Hof Den Haag, 28-05-2014, nr. BK-13/01287
ECLI:NL:GHDHA:2014:1841
- Instantie
Hof Den Haag
- Datum
28-05-2014
- Zaaknummer
BK-13/01287
- Vakgebied(en)
Belastingrecht algemeen (V)
- Brondocumenten en formele relaties
ECLI:NL:GHDHA:2014:1841, Uitspraak, Hof Den Haag, 28‑05‑2014; (Hoger beroep)

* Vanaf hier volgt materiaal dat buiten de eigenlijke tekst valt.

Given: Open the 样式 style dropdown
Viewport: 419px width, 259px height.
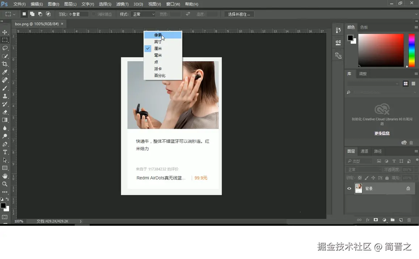Looking at the screenshot, I should pyautogui.click(x=143, y=14).
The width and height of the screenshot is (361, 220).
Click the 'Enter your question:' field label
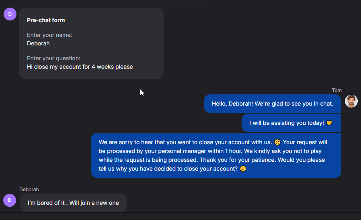pyautogui.click(x=53, y=58)
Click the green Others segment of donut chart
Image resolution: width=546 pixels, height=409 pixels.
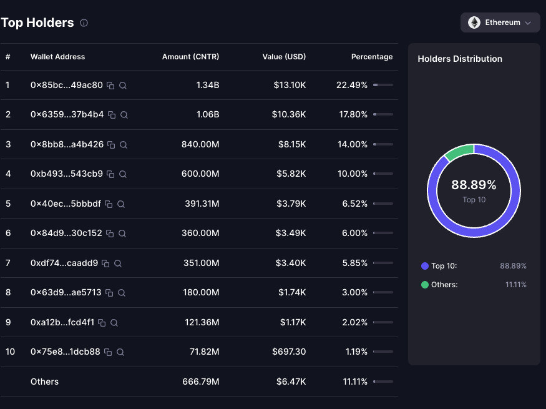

Eerste aanleg: ECLI:NL:RBDHA:2013:11822, Bekrachtiging/bevestiging
Cassatie: ECLI:NL:HR:2015:3369, Bekrachtiging/bevestiging
- Vindplaatsen
NTFR 2015/837 met annotatie van mr. M. de Jonge
Uitspraak 28‑05‑2014
Inhoudsindicatie
Vennootschapsbelasting. In geschil is of de “correctie 10d-rente” terecht en tot het juiste bedrag in aanmerking is genomen. Meer in het bijzonder is in geschil of de opbrengst van de beursgang tot het beginvermogen dient te worden gerekend.
GERECHTSHOF DEN HAAG
Team Belastingrecht
meervoudige kamer
nummer BK-13/01287
Uitspraak d.d. 28 mei 2014
in het geding tussen:
[X] N.V., gevestigd te [Z], belanghebbende,
en
de inspecteur van de Belastingdienst/kantoor [P], de Inspecteur,
op het hoger beroep van de Inspecteur tegen de uitspraak van de rechtbank Den Haag van 25 juli 2013, nummer SGR 12/10773, betreffende na te vermelden aanslag en beschikkingen.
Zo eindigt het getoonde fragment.